● VORGEGEBENER TEXT

-=-=-

Für welche Arten Erhaltungskulturen angelegt werden, wird über Prioritätenlisten festgelegt. So wurden für Bayern 2009 alle einheimischen Sippen bewertet und in mehrere Prioritätenstufen eingeteilt.

Bei der Aufstellung der Prioritätenliste wurden regionale Verantwortlichkeiten aus globaler Sicht und der Gefährdungsgrad der Art in Bayern berücksichtigt. In den Fokus rückten dadurch insbesondere Arten mit eng begrenztem Verbreitungsgebiet (zum Beispiel Endemiten) und Arten an den Grenzen Verbreitungsgebietes, die durch ihre isolierte Stellung eine eigenständige genetische Ausstattung aufweisen.

Qualitätsstandards für Erhaltungskulturen

Nicht jede Pflanze, die in botanischen Gärten herangezogen wird, ist geeignet an beliebiger Stelle in der Natur ausgebracht zu werden. Eine ganze Reihe von Kriterien müssen eingehalten werden, um nicht das gewünschte Ziel - gefährdete Wildpopulationen vor dem drohenden Erlöschen zu bewahren - zu verfehlen. Zu beachten ist vor allem:

  • Bei einer Aufsammlung von Samen am Wildstandort müssen ausreichende Mengen von verschiedenen Individuen der Population entnommen werden, um ein möglichst großes Spektrum des vorhandenen Genpools zu erhalten.
  • Spender- und Empfängerpopulation müssen zumindest aus dem gleichen Naturraum stammen, um die für eine Region typischen Anpassungen an Bodenbedingungen, Kleinklima oder Konkurrenten nicht durch Einkreuzung anderer Genotypen zu gefährden.
  • Während der Kultivierungsphase im Botanischen Garten wirken andere Faktoren auf Pflanzen als am Wildstandort und können zu einer Selektion bestimmter Wuchstypen führen, die nicht mehr ausreichend an den Wildstandort angepasst sind.

-=-=-

● DATENSATZ
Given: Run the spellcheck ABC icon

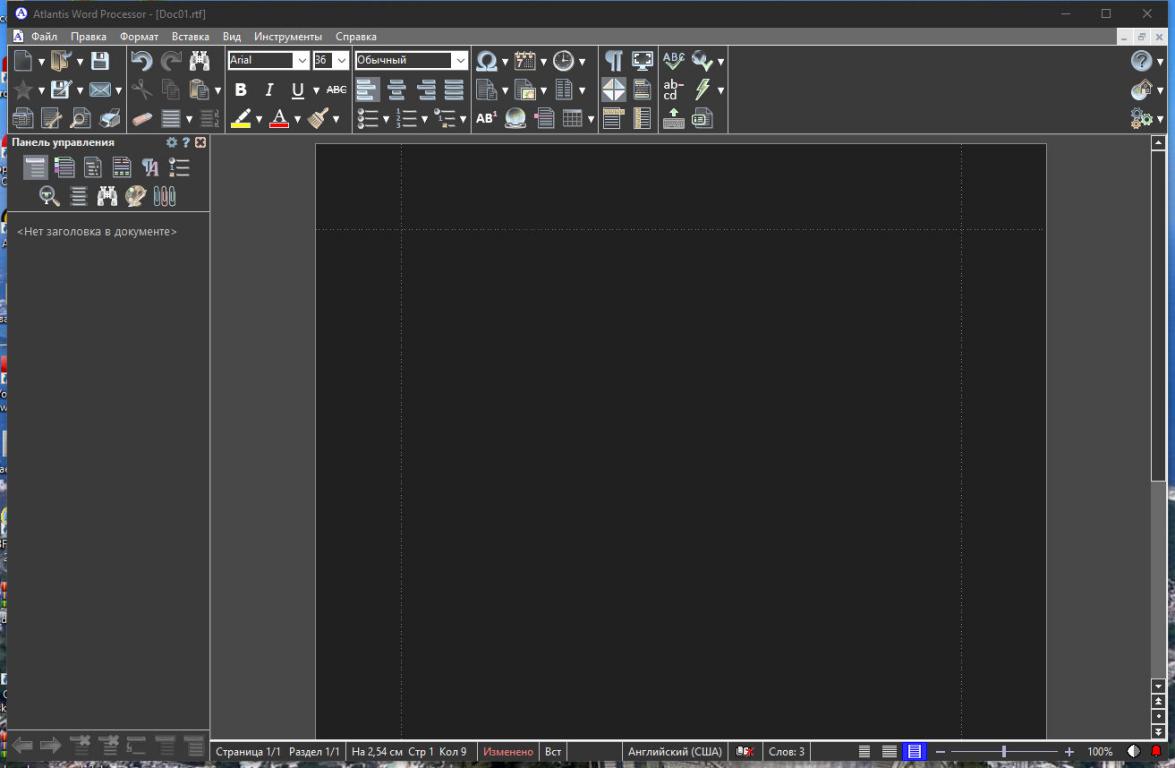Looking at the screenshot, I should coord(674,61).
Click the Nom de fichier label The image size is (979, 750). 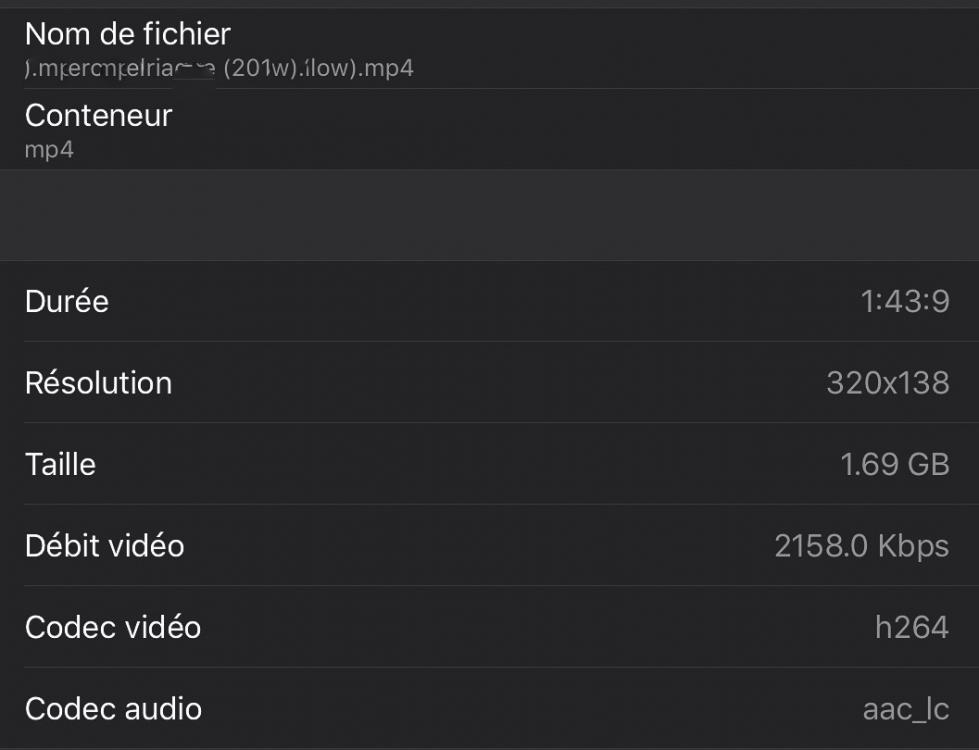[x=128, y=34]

-=-=-

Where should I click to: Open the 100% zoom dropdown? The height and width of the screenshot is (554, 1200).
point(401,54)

-=-=-

● AUFGABENSTELLUNG
**A)** Aktualisiere einen Abschnitt aus dem Text über Erhaltungskulturen, indem du „Wildpopulationen“ durch „Wildvorkommen“ ersetzt. Beginne bei den Worten „Nicht jede Pflanze, die“ und höre nach „Genpools zu erhalten.“ auf.
**B)** Führe den Text über Erhaltungskulturen von der Stelle an weiter, an der er aufhört.
Die Daten stammen aus einer anderen Quelle.

● LÖSUNGEN
**A)**
Nicht jede Pflanze, die in botanischen Gärten herangezogen wird, ist geeignet an beliebiger Stelle in der Natur ausgebracht zu werden. Eine ganze Reihe von Kriterien müssen eingehalten werden, um nicht das gewünschte Ziel - gefährdete Wildvorkommen vor dem drohenden Erlöschen zu bewahren - zu verfehlen. Zu beachten ist vor allem:

  • Bei einer Aufsammlung von Samen am Wildstandort müssen ausreichende Mengen von verschiedenen Individuen der Population entnommen werden, um ein möglichst großes Spektrum des vorhandenen Genpools zu erhalten.

**B)**
  • In der oft nur wenige Individuen umfassenden Erhaltungskultur sollte auf eine gute Durchmischung der Kreuzungspartner geachtet werden, um Inzucht und die Vereinheitlichung des Erbguts zu vermeiden.
  • Durch intensive gärtnerische Betreuung und ggf. kontrollierte Bestäubung (Handbestäubung) muss die Bastardisierung nah verwandter Sippen vermieden werden.

Beispiele für erfolgreichen Ex-situ-Schutz sind beispielsweise das Bodensee-Vergissmeinnicht (Myosotis rehsteineri) im Botanischen Garten der Universität Regensburg, der Lothringer Lein (Linum leonii) im Botanischen Garten der Universität Würzburg, der Böhmische Enzian (Gentianella bohemica) im Ökologisch-Botanischen Garten Bayreuth und Brauns Schildfarn (Polystichum braunii) im Botanischen Garten Erlangen.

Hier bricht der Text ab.